As paranoia among the party members grew, so did the purge. Many loyal activists and their families were eventually brought to Tuol Sleng, charged with ‘espionage’ activities and suffering the same fates as the other prisoners.

S-21 remains an eerily quiet place, located down a nondescript road in Phnom Penh. Visitors will struggle to comprehend the sheer scale of the atrocities committed there. It is not uncommon to sense the retreat of joy, hope and contentment as the cramped conditions and rudimentary torture devices reveal themselves, a lone bird call breaking the spell of the wreckage of this most heinous of genocides.
After interrogation, the inmates were transported to Choeung Ek extermination centre, a former orchard on the outskirts of Phnom Penh and the best-known of the Killing Fields sites where the Khmer Rouge executed over one million victims.
After the regime fell, the discovery of mass graves revealed the final resting place of innumerable political prisoners.
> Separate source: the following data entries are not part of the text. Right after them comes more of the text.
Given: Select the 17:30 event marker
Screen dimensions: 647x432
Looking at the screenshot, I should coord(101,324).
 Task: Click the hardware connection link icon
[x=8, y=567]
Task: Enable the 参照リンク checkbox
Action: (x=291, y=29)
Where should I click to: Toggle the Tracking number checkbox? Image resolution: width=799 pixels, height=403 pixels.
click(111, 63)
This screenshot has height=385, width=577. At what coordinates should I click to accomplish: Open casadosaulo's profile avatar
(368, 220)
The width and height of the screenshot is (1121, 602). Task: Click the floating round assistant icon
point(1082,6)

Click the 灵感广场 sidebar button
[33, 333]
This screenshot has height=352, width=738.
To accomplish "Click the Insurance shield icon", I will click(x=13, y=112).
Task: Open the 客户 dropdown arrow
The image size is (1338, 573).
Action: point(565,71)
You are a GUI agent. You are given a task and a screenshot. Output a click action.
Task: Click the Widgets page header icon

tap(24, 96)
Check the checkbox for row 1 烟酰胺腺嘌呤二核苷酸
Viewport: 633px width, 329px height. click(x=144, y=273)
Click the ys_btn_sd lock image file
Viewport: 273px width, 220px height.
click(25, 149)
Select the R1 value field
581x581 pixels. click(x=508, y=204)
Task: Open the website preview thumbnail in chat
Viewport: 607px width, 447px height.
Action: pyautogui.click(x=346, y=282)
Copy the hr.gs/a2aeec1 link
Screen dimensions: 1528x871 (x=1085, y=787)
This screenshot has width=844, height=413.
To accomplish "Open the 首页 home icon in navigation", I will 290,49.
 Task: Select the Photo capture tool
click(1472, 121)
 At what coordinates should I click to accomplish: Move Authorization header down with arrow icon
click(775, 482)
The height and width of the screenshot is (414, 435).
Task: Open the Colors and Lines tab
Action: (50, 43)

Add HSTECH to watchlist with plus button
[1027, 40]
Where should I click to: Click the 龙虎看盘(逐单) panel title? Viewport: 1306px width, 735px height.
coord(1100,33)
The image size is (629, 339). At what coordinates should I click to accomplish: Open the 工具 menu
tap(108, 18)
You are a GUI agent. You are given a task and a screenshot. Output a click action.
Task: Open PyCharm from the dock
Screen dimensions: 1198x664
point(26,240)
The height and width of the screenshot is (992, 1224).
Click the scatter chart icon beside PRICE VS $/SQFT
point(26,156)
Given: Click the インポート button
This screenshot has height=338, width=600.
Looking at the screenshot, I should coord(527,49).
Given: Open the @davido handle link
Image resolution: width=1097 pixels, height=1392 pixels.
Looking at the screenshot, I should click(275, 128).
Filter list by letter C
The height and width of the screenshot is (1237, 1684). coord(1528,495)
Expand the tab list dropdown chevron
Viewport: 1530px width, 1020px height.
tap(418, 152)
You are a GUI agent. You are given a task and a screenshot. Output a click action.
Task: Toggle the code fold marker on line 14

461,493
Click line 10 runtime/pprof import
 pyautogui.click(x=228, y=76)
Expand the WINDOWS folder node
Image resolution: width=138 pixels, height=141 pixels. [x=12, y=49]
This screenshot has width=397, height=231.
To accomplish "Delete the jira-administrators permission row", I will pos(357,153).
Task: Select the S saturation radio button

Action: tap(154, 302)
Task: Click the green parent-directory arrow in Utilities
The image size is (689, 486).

Today the site is a serene yet sombre place: forty-three of the 129 graves have been left untouched and it possible to see fragments of bones and clothes among the disinterred pits, while the Memorial Stupa houses more than 8,000 skulls behind clear glass panels. Many bear the entry and exit wounds of bullet executions.

A tour around both areas is a sobering experience. For those far removed from what happened, it is surreal encountering the results of such a traumatic period within living memory. The human cost of the purge is unimaginable, as is the loss, and both sites stand testament to man’s inhumanity to man.
Things to know:
Neither site is for the squeamish.
Tuol Sleng Genocide Museum (S-21 Prison): Located at Street 113, Boeng Keng Kang 3, Chamkar Morn. Admission is $3. Call +855 23 300-698. Opening hours are daily from 7.00am to 5.30pm.
The Killing Fields of Choeung Ek: Located about 40 minutes south of Phnom Penh, tuk-tuk should cost around $10 including stopping at Tuol Sleng. Admission is $6 including audio tour, $3 without. Opening hours are daily from 7.30am to 5.30pm.